Medicare should cover obesity treatments

Washington loves overcomplicating things. The tax code, famously, is more than 67,000 pages long. The Affordable Care Act exceeds 900 pages. Even the presidential proclamation for Grandparents Day went on longer than the Gettysburg Address.

But not every problem needs a complicated solution, and there appears to be an endemic belief among policymakers that the holy grail of healthcare — higher quality for less money — requires Byzantine fixes. But that thinking is exactly backwards.

The treatment of obesity is a perfect example of how we overcomplicate and frustrate efforts by patients and health professionals to do what they know is right. In fact, with obesity we know how to obtain improved health for fewer dollars. We’re just not providing the right incentives.

The stakes here are enormously high in both human impact and the financial realities. Seventy-eight million Americans are obese. Nearly $150 billion dollars are spent each year to treat obesity-related illness. And if we do nothing, that number will top a half-trillion dollars by 2030. Doing nothing isn’t an option — nor is triaging the issue for another few years. We must begin working to bring the cost of care down now.

This is not an insurmountable task. It doesn’t take much weight loss to improve health and drop costs. Weight loss of just 5 percent dramatically reduces an individual’s progression to Type 2 diabetes.

And we know how to treat obesity. It isn’t easy; the body has few defenses against gaining weight and a myriad of ways to prevent loss.

But we know the basics. Stacks of studies show that better nutrition has an impact. So does exercise. So does medical intervention with new and varied medications that have been Food and Drug Administration-approved for weight loss. We know that a combination of these approaches works better than any single intervention. And we know that the involvement of a healthcare professional can do wonders to coordinate therapy and integrated care.

So why are we spectacularly failing to do the simple things that we know will beat back the march of obesity? For starters, the system of reimbursements fails to recognize the importance of the team approach: An obese patient with Medicare doesn’t have to worry about the cost of seeing his or her doctor for advice, but the moment the patient gets counseling from a dietician or a nurse, it’s on the patient’s dime. Fad diets might not be better or safer or more effective than seeing a professional, but they certainly are cheaper.

Our payment rules also tie the hands of doctors. Supervised diet and exercise programs have been shown to take weight off, and combining those programs with weight-loss drugs creates significantly more weight loss. But such medication is not covered by Medicare.

And so patients, far too often, go without optimal care.

The simple solution is to ensure — at a minimum — that those covered under the Medicare programs aren’t financially punished for getting the obesity care that they need. And a bipartisan bill called the Treat and Reduce Obesity Act, now before the House and Senate, does just that, pushing for common-sense reimbursement and calling on the secretary of Health and Human Services to potentially coordinate the way that the government is attacking obesity.

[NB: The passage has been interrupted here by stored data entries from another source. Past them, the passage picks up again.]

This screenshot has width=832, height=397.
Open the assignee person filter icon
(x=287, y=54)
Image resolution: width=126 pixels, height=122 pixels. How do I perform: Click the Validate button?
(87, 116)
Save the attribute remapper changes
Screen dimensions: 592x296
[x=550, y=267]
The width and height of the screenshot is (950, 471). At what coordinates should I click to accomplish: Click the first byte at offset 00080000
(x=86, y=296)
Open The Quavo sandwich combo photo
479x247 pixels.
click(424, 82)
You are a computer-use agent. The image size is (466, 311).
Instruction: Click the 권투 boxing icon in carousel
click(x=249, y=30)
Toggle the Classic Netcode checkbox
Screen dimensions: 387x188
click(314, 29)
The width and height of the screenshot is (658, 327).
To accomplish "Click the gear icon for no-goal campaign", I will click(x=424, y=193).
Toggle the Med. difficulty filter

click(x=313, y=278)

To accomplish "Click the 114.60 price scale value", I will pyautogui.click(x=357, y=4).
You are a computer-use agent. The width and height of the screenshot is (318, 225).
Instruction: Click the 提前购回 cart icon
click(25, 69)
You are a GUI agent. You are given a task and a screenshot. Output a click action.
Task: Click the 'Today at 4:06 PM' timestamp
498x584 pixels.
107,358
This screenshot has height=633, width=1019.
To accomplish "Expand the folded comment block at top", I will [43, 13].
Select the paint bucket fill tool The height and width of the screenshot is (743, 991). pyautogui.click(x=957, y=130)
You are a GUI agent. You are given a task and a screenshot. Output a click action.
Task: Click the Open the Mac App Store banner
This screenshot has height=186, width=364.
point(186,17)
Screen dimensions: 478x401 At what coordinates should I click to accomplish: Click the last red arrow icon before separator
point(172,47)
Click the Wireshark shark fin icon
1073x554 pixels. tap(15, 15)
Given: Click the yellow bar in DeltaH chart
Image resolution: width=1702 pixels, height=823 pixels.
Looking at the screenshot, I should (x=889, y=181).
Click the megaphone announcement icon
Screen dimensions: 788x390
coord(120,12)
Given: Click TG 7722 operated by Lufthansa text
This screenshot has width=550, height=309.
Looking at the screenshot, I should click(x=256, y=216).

To be sure, covering more services or medications has an immediate and negative impact on spending. And while few can seriously argue that these upfront costs and more won’t be made back through better health in the future, it could take years for those savings to materialize. That’s why it’s critical to insist that we look at the budgetary impact over 75 years, a longer time horizon than is typically used by the Congressional Budget Office.

In a world of over-complication, the Treat and Reduce Obesity Act clocks in at fewer than 1,000 words. It’s simple. Straightforward. Effective. The approach doesn’t require fancy accounting or a new bureaucracy. We know what we need to do to start rolling back obesity. We just have to get started. And soon.

Thompson, a Republican, was the secretary of Health and Human Services from 2001-05 and governor of Wisconsin from 1987-2001. Since leaving public service, he worked for Akin Gump, Deloitte and other firms providing advice for lobbyists on healthcare issues.